The Tour has always had status envy since breaking ranks from the PGA of America 40 years ago. The four most important events in golf – really five, if you count the Ryder Cup – are run by other organizations, leaving the league that runs professional tournament golf in the U.S. for most of the 10-month season continually alone in the on-deck circle during the Grand Slam. That’s why the Tour has pumped so many resources into making The PLAYERS not only its signature event but one that can at least come up in the same conversation with the four majors.

It’s tough to imagine Commissioner Tim Finchem and his coterie of executives doing anything more or better than what they’ve done with The PLAYERS. The date was moved from March to May in hopes of filling that two month gap between The Masters and U.S. Open with another big event. The golf course has morphed from comical to classic. The Brady Bunch-era pro shop was razed and raised in its place was a sprawling castle – the Tim Mahal – which was unveiled for last year’s tournament. And as a bonus, a bona fide star in Phil Mickelson won the 2007 edition to christen those most recent changes.

But just as the first big event of 2008 was ending, Tiger Woods put The PLAYERS in its place. Two days after a second-place showing at The Masters, Woods announced he’d had his left knee surgically repaired and wouldn’t play again until the U.S. Open. Woods would never verbally diss The PLAYERS, but he doesn’t have to. The surgeon’s knife cut through any confusion.

Knowing the knee needed repair, Woods planned the procedure at such a time that he wouldn’t miss the two tournaments that mean the most to him. That meant The PLAYERS would be cut along with his left leg. Kneed I say more?

I don’t think Woods has specific disdain for this event or the TPC Sawgrass, but neither do I believe the course is one of his particular faves. More than anything, I get the feeling that Woods – who is not only the world’s best player but also the most powerful athlete in all of sports – enjoys reminding the Tour, in both subtle and strong ways, that he’s the man.

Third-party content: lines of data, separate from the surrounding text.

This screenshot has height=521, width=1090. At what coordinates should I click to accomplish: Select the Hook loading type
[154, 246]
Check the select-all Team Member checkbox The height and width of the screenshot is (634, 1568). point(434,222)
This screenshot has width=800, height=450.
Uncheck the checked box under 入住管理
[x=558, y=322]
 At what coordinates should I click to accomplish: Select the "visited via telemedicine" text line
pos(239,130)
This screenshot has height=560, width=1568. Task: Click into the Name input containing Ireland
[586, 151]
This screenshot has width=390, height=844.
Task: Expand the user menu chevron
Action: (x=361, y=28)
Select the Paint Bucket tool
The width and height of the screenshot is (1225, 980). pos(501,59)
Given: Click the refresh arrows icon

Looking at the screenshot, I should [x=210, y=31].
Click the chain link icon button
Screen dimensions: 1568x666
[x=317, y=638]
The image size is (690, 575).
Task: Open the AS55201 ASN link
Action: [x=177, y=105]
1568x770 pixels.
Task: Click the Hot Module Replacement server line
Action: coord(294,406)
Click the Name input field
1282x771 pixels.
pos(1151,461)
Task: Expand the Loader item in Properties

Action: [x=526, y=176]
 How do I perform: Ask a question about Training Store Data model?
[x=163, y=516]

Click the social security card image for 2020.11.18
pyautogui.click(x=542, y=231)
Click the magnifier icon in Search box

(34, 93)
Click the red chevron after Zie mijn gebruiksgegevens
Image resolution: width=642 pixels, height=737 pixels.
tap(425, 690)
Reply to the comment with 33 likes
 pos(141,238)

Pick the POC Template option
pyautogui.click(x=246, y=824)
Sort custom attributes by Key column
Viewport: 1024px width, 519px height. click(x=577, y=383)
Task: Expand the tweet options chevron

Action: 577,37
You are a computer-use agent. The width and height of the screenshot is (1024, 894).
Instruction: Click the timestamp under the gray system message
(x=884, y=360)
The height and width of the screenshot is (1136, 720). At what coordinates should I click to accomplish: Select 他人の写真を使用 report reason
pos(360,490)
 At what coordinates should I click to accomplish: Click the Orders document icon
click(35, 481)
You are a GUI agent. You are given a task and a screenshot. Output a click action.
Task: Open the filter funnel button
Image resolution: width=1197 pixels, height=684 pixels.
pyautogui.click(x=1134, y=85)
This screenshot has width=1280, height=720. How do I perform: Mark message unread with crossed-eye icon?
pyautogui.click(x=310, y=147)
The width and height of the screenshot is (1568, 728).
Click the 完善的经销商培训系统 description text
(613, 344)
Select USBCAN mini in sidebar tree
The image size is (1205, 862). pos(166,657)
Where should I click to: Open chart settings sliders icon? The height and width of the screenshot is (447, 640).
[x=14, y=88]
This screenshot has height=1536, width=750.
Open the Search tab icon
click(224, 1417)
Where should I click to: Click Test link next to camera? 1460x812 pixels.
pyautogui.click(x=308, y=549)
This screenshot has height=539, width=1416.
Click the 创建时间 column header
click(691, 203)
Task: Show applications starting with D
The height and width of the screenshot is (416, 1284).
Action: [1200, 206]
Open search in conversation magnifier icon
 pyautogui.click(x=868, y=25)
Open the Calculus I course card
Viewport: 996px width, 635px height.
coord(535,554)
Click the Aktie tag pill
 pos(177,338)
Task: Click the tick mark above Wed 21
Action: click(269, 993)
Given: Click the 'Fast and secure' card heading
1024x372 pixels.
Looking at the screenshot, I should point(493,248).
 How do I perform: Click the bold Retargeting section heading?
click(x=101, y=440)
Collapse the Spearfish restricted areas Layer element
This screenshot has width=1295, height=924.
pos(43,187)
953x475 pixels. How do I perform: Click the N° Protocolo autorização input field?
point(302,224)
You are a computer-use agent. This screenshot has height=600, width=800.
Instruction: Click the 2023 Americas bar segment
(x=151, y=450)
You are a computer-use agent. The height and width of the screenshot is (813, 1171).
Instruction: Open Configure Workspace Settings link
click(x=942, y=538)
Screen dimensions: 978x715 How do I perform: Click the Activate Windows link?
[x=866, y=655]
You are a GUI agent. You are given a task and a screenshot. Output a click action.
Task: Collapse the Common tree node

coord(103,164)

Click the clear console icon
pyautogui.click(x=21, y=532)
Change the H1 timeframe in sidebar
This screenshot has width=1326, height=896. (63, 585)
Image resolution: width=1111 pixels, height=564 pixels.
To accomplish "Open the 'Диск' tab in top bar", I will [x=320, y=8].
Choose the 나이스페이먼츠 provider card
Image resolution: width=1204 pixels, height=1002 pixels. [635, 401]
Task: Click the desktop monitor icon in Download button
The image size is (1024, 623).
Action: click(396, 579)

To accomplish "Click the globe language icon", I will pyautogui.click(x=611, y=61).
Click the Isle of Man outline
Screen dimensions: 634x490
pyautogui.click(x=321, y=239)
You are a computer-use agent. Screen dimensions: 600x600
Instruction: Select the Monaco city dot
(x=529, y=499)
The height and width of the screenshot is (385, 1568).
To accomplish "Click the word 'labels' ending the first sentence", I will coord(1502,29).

The 2007 Mercedes-Benz Championship kicking off the inaugural FedEx Cup season? Sorry, you guys go on and get started. The first-ever PGA Tour playoff? Too tired. From what? Winning majors run by other governing bodies. The 2008 Mercedes-Benz, now on the heels of an offseason expanded in part to placate Woods? Nope, still chillin’ with the fam. And now the surgically-repaired schedule that has him conspicuously absent from the Tour’s biggest week of the year.

You hate to beat a dead horse, but it’s bad enough when the Tour’s stud thoroughbred doesn’t win or place. It’s even worse when he doesn’t show.